§ WORK INSTRUCTIONS
Write out the whole student spotlight article word for word, exactly as it appears.

Warsaw Work-Based Learning Student Spotlight For December

Pictured is Warsaw Area Career Center intern Corbin Johnston, center, with Stephanie Cleland and Amanda Stoffel, his supervisors at health care therapy services at Grace Village Retirement Community. Photo provided by Warsaw Area Career Center.
News Release
WARSAW — Corbin Johnston is working as a therapy intern at Grace Village Retirement Community through the Warsaw Area Career Center’s Work-Based Learning program offered by Warsaw Community Schools.
Johnston, the son of Julie Johnston and Scott Johnston, plans to attend Indiana University in 2024 to study marketing.
Meanwhile, he’s learning a lot through his internship.
What are your job responsibilities? “I help the physical therapist and other therapists with anything they need,” Johnston said in a news release.
How has this position been helpful to you? “This job has taught me that not all work places are the same when in the same field,” he said.
What have you learned? “I have learned to be more vocal with the people in the workplace.”
How is this job preparing you for the future? “This job is allowing me to understand that I may not want to go into this field, but gives an idea of what it is about if I would come back to it in the future.”
What do you like about this job? “I like being able to meet new people by talking to the therapists and the patients.”
What Career Center classes have you taken in your pathway? “Medical Terminology and Principles of Healthcare.”

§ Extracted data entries
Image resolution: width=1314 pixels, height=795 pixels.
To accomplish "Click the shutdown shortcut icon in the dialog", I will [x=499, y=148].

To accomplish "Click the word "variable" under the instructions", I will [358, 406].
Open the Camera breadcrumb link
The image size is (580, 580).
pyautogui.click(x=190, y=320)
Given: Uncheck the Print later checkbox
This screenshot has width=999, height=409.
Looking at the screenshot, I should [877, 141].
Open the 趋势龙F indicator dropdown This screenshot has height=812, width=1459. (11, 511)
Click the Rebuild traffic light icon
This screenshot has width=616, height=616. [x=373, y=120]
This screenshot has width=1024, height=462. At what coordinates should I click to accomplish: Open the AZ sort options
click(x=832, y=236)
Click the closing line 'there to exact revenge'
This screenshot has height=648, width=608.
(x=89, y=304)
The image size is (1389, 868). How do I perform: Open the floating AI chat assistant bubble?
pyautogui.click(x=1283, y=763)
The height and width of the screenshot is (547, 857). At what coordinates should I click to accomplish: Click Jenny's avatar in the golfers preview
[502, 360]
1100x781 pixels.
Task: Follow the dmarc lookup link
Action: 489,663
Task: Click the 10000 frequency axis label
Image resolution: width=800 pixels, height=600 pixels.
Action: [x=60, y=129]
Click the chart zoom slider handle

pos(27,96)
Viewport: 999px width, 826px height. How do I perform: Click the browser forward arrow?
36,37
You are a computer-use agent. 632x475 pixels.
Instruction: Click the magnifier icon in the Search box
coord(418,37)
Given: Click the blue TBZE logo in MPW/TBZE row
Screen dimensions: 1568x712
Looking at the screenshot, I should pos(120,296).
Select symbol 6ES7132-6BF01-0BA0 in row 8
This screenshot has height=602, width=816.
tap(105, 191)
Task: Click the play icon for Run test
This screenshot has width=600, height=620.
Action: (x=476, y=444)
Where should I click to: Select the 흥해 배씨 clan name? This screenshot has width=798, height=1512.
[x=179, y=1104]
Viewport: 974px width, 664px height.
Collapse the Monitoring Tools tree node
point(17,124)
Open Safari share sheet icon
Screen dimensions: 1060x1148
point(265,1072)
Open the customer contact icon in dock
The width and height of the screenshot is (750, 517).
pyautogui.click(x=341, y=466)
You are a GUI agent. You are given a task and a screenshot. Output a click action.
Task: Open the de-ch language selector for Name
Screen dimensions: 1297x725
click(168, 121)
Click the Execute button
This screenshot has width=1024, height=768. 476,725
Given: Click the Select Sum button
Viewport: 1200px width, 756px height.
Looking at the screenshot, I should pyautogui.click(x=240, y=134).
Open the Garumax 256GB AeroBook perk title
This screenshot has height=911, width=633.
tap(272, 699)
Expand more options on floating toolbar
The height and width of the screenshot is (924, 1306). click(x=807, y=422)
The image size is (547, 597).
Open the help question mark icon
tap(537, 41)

§ REPLY TO THE TASK
Warsaw Work-Based Learning Student Spotlight For December

Pictured is Warsaw Area Career Center intern Corbin Johnston, center, with Stephanie Cleland and Amanda Stoffel, his supervisors at health care therapy services at Grace Village Retirement Community. Photo provided by Warsaw Area Career Center.
News Release
WARSAW — Corbin Johnston is working as a therapy intern at Grace Village Retirement Community through the Warsaw Area Career Center’s Work-Based Learning program offered by Warsaw Community Schools.
Johnston, the son of Julie Johnston and Scott Johnston, plans to attend Indiana University in 2024 to study marketing.
Meanwhile, he’s learning a lot through his internship.
What are your job responsibilities? “I help the physical therapist and other therapists with anything they need,” Johnston said in a news release.
How has this position been helpful to you? “This job has taught me that not all work places are the same when in the same field,” he said.
What have you learned? “I have learned to be more vocal with the people in the workplace.”
How is this job preparing you for the future? “This job is allowing me to understand that I may not want to go into this field, but gives an idea of what it is about if I would come back to it in the future.”
What do you like about this job? “I like being able to meet new people by talking to the therapists and the patients.”
What Career Center classes have you taken in your pathway? “Medical Terminology and Principles of Healthcare.”